Background to this inspection
Updated
22 June 2018
We carried out this inspection under Section 60 of the Health and Social Care Act 2008 as part of our regulatory functions. This inspection was planned to check whether the provider is meeting the legal requirements and regulations associated with the Health and Social Care Act 2008, to look at the overall quality of the service, and to provide a rating for the service under the Care Act 2014.
This inspection took place over two days on 16 and 17 April 2018. The first day was unannounced, which meant the service did not know in advance we were coming. The second day was by arrangement.
A planned inspection of St Mark’s Care Centre was brought forward in response to information of concern received by the Care Quality Commission (CQC). These concerns were of a safeguarding nature.

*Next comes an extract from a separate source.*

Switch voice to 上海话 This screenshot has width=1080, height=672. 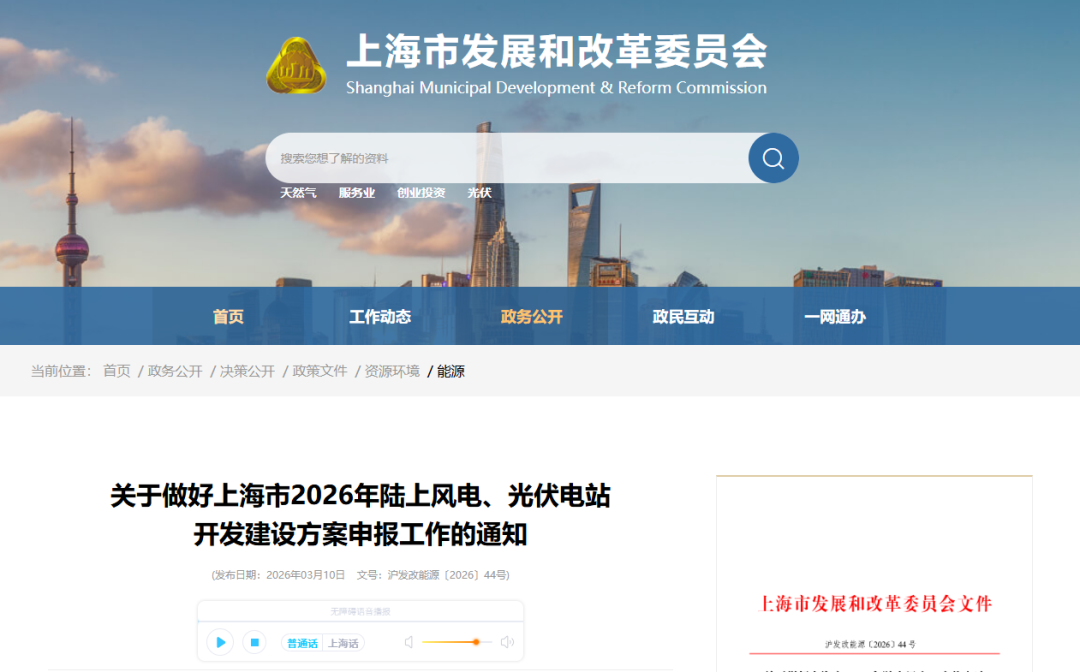point(344,643)
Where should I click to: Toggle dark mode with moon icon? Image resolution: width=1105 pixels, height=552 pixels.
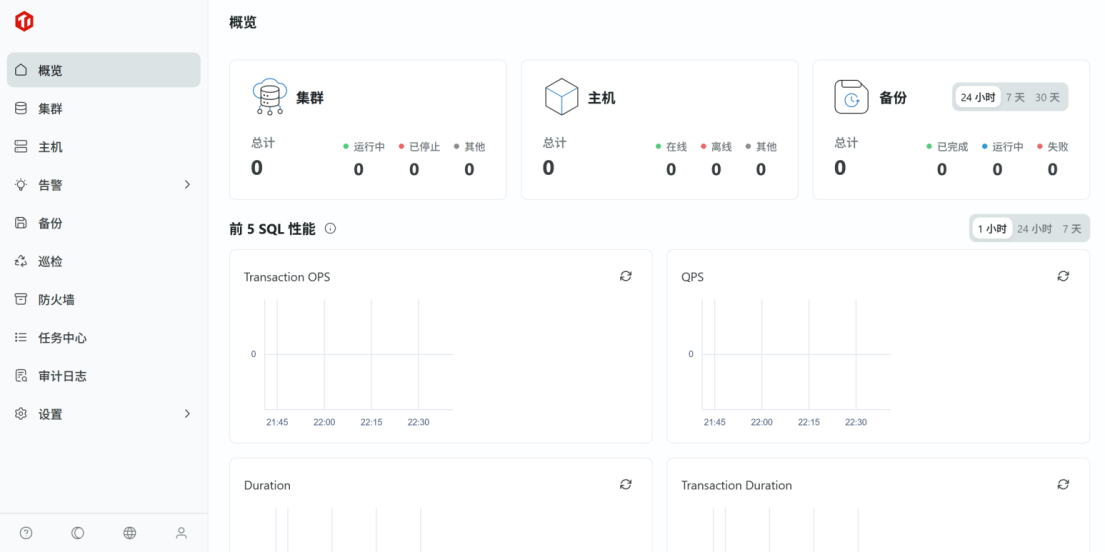click(x=78, y=533)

In advance of our inspection we contacted external stakeholders including Trafford local authority, Trafford safeguarding team and Trafford care commissioning group (CCG). Stakeholders expressed continued concerns regarding St Mark's Care Centre and the engagement of the provider and their management team with statutory bodies. We used this information to inform our inspection planning.
On 16 April 2018, the inspection team consisted of three adult social care inspectors, a pharmacist inspector and a medicines team support officer from the Care Quality Commission (CQC). On 17 April 2018, three adult social care inspectors completed the inspection.
Due to the timeframe in which this inspection was completed, a Provider Information Return (PIR) was not requested to support us with our inspection planning. A PIR is a form that asks the provider to give some key information about the service, what the service does well and improvements they plan to make. However, we reviewed information we already held in the form of statutory notifications received from the service, including safeguarding incidents, deaths and serious injuries.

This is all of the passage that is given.